By bringing care homes into the public sector we can equalise the huge variation in standards of care seen across the care home industry. The private operators’ main motive is profit; the care of their residents is a secondary priority. As such, we have seen dwindling standards of care, and a growing incidence of neglect and abuse at care homes across the country [iii]. At ARM, opponents of Motion 90 argued that the care homes which scored most positively under the scrutiny of CQC review were small, privately run establishments. This may work out nicely for the people who can afford to live in such homes, but the working class are left to fend for themselves in those cheaper, often poorly run care homes with low-paid, overworked staff, because staying in a top-quality care home when nursing care is required can cost as much as £55,000/year [iv]. We would not accept such inequality in healthcare.

Employees in the care sector are at breaking point. They are working longer hours, for less pay, and with fewer benefits than their colleagues working in NHS hospitals. They also receive less training and are frequently employed on unstable zero-hour contracts with little in the way of career progression [v]. By bringing care into the NHS, we can employ care home workers on humane terms, with the pay and conditions they deserve, which will subsequently improve the standard of care they are capable of delivering.

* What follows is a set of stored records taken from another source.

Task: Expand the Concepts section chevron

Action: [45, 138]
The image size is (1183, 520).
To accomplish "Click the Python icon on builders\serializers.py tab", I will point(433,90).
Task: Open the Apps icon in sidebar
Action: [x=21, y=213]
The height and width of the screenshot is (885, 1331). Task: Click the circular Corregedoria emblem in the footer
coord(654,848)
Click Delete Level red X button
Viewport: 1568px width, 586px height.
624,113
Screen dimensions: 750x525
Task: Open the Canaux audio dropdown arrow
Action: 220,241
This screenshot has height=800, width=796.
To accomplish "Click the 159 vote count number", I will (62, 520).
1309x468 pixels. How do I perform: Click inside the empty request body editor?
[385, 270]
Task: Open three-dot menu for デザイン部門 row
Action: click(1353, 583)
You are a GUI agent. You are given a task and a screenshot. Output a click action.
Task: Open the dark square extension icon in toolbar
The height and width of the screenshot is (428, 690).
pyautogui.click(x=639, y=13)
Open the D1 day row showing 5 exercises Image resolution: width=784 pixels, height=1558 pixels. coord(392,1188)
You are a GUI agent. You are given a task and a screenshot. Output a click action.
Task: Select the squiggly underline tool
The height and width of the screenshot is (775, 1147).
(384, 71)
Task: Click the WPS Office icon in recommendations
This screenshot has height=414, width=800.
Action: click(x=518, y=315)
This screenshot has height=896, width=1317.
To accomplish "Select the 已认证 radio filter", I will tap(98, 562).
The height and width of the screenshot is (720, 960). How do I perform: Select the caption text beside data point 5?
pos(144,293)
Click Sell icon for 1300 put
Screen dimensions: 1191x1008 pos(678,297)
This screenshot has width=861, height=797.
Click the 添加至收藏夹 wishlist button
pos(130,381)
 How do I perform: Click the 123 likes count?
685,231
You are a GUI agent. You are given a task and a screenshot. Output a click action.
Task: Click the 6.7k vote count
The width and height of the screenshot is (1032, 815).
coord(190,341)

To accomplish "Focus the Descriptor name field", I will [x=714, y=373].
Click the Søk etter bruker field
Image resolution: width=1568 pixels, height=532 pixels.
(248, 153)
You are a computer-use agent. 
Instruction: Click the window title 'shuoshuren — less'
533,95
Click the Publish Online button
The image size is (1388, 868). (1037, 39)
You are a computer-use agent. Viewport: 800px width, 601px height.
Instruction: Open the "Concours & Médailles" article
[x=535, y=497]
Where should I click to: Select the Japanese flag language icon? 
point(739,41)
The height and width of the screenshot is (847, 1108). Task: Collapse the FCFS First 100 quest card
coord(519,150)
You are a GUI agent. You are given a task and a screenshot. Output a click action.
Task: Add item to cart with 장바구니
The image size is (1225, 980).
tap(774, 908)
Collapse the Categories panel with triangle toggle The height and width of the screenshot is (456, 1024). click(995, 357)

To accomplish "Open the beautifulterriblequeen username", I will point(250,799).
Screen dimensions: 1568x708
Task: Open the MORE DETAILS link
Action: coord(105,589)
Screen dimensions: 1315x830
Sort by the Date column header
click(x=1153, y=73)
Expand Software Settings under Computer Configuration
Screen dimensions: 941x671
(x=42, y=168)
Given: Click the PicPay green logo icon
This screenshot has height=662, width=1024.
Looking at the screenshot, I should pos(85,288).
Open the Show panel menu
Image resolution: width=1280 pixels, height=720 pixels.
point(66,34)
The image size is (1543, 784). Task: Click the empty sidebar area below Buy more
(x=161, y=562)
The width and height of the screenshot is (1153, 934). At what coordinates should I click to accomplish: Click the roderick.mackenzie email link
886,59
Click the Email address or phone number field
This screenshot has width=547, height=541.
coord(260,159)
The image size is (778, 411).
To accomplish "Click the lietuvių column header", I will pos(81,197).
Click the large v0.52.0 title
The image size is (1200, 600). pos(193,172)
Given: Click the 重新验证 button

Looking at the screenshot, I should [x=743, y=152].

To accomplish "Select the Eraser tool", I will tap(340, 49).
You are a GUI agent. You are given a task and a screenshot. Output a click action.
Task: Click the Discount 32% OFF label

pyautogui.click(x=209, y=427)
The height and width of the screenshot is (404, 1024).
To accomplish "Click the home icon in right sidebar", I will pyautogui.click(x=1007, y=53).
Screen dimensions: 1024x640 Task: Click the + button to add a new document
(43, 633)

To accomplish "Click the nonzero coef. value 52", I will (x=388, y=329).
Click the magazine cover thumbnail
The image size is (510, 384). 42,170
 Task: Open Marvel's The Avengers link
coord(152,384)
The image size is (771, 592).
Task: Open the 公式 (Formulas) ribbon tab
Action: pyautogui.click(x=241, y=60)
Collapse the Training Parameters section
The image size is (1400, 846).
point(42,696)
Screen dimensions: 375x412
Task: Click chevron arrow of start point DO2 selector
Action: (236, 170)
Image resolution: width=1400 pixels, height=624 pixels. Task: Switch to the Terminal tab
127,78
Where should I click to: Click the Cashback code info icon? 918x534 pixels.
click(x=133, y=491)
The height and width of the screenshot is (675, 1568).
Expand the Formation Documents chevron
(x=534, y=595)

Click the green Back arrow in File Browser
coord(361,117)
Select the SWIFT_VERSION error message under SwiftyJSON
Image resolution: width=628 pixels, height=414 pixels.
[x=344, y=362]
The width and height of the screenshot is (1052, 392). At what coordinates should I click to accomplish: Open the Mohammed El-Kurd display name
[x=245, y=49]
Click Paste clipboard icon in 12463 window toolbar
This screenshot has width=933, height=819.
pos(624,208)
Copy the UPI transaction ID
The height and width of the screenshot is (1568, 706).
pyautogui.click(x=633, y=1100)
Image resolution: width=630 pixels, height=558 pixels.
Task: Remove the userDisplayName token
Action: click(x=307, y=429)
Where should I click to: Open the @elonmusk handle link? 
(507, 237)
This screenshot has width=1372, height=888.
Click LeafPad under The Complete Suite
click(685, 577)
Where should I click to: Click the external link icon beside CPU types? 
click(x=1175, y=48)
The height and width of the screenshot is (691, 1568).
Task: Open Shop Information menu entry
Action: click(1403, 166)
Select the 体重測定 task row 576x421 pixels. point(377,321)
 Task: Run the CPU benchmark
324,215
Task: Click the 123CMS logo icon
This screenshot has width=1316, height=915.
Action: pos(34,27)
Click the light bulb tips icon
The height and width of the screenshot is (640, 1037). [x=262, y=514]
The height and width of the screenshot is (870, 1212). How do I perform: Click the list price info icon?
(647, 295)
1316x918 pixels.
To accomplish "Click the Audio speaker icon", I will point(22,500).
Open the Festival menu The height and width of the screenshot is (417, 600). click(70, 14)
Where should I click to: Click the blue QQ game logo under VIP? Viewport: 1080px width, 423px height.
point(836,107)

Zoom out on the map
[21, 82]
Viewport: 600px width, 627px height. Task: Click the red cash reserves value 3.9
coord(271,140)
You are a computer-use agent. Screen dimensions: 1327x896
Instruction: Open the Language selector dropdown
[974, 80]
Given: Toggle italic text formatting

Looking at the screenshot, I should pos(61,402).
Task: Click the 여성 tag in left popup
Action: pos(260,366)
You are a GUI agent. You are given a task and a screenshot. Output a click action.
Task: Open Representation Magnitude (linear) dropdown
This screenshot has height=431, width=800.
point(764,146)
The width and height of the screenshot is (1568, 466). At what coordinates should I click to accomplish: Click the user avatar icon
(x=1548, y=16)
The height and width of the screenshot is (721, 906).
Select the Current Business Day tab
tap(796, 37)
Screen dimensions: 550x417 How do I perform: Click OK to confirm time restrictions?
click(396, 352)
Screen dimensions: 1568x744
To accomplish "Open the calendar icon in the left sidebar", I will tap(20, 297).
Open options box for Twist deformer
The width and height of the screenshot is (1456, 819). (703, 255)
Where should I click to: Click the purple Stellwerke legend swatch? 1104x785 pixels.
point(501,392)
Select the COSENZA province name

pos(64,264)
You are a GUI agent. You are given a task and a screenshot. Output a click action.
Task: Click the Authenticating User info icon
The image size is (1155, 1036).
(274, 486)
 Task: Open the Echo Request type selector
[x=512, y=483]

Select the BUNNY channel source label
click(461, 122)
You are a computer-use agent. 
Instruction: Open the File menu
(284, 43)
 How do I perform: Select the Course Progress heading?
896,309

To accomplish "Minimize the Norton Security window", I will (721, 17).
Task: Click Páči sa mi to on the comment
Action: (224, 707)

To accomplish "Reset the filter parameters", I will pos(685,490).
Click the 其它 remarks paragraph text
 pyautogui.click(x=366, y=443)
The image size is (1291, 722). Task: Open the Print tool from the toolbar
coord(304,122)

Medical wards in NHS hospitals across the country are burdened with the complex issue of ‘acopia’ and ‘social admissions’. There has been fierce debate about the validity of these terms and about how to solve the issues underlying these admissions, but nationalising care homes could be an important step towards a solution. If care homes were provided on a universal, free basis like healthcare, and their staff were part of a wider, integrated NHS system, then elderly patients who are unable to cope at home could be admitted to somewhere to truly meet their needs, rather than taking up a costly hospital bed. This could save our NHS a significant sum of money.

Now that this motion has made it through ARM, the BMA should be unerring in its support for nationalising care homes. We must show that we believe in a humane standard of care regardless of class background, that we stand for health and social care which is comprehensive, universal, and free at the point of delivery. We must show solidarity with the workers in the care home sector. Our elderly population, and the workers looking after them, deserve better than to be treated as pawns in the games played by private equity firms.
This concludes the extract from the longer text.